Merge branch 'master' into GH998-fix-max-missing-an-fraction-denominator

rehanxt5 · web-flow · commit e5c7d3df99df · 2026-03-02T14:44:51.000+05:30
diff --git a/malariagen_data/adir1.py b/malariagen_data/adir1.py
@@ -19,6 +19,10 @@
     "dirus": TAXON_PALETTE[0],
 }
 
+XPEHH_GWSS_CACHE_NAME = "adir1_xpehh_gwss_v1"
+IHS_GWSS_CACHE_NAME = "adir1_ihs_gwss_v1"
+ROH_HMM_CACHE_NAME = "adir1_roh_hmm_v1"
+
 
 class Adir1(AnophelesDataResource):
     """Provides access to data from Adir1.0 releases.
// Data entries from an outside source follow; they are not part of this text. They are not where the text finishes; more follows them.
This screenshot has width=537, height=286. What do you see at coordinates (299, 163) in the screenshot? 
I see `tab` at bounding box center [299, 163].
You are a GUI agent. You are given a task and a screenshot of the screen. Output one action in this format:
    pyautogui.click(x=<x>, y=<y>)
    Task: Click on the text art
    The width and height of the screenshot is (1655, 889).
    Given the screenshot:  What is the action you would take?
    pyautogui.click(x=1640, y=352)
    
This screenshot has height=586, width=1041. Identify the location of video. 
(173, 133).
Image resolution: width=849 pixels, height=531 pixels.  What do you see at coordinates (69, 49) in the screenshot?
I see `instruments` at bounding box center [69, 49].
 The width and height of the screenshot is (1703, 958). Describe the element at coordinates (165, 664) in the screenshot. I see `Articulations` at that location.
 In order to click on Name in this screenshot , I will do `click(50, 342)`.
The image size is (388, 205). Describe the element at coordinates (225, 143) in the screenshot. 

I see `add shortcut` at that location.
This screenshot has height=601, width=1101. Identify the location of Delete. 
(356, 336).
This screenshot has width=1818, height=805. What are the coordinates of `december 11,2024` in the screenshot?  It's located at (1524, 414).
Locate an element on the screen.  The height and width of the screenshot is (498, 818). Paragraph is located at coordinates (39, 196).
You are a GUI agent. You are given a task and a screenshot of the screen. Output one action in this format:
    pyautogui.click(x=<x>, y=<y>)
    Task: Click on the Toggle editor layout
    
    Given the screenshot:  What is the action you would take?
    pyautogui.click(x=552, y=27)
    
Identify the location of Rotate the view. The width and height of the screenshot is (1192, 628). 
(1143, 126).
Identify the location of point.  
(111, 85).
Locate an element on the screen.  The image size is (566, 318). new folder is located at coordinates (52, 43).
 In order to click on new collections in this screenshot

@@ -71,6 +75,10 @@ class Adir1(AnophelesDataResource):
 
     """
 
+    _xpehh_gwss_cache_name = XPEHH_GWSS_CACHE_NAME
+    _ihs_gwss_cache_name = IHS_GWSS_CACHE_NAME
+    _roh_hmm_cache_name = ROH_HMM_CACHE_NAME
+
     def __init__(
         self,
         url=None,
diff --git a/malariagen_data/af1.py b/malariagen_data/af1.py
@@ -21,6 +21,10 @@
     "funestus": TAXON_PALETTE[0],
 }
 
+XPEHH_GWSS_CACHE_NAME = "af1_xpehh_gwss_v1"
+IHS_GWSS_CACHE_NAME = "af1_ihs_gwss_v1"
+ROH_HMM_CACHE_NAME = "af1_roh_hmm_v1"
+
 
 class Af1(AnophelesDataResource):
     """Provides access to data from Af1.x releases.
@@ -75,6 +79,7 @@ class Af1(AnophelesDataResource):
 
     _xpehh_gwss_cache_name = XPEHH_GWSS_CACHE_NAME
     _ihs_gwss_cache_name = IHS_GWSS_CACHE_NAME
+    _roh_hmm_cache_name = ROH_HMM_CACHE_NAME
 
     def __init__(
         self,
diff --git a/malariagen_data/ag3.py b/malariagen_data/ag3.py
@@ -95,6 +95,10 @@ def _setup_aim_palettes():
     "aim_species": "object",
 }
 
+XPEHH_GWSS_CACHE_NAME = "ag3_xpehh_gwss_v1"
+IHS_GWSS_CACHE_NAME = "ag3_ihs_gwss_v1"
+ROH_HMM_CACHE_NAME = "ag3_roh_hmm_v1"
+
 
 class Ag3(AnophelesDataResource):
     """Provides access to data from Ag3.x releases.
@@ -153,6 +157,7 @@ class Ag3(AnophelesDataResource):
 
     _xpehh_gwss_cache_name = XPEHH_GWSS_CACHE_NAME
     _ihs_gwss_cache_name = IHS_GWSS_CACHE_NAME
+    _roh_hmm_cache_name = ROH_HMM_CACHE_NAME
 
     def __init__(
         self,
diff --git a/malariagen_data/amin1.py b/malariagen_data/amin1.py
@@ -19,6 +19,10 @@
     "dirus": TAXON_PALETTE[0],
 }
 
+XPEHH_GWSS_CACHE_NAME = "amin1_xpehh_gwss_v1"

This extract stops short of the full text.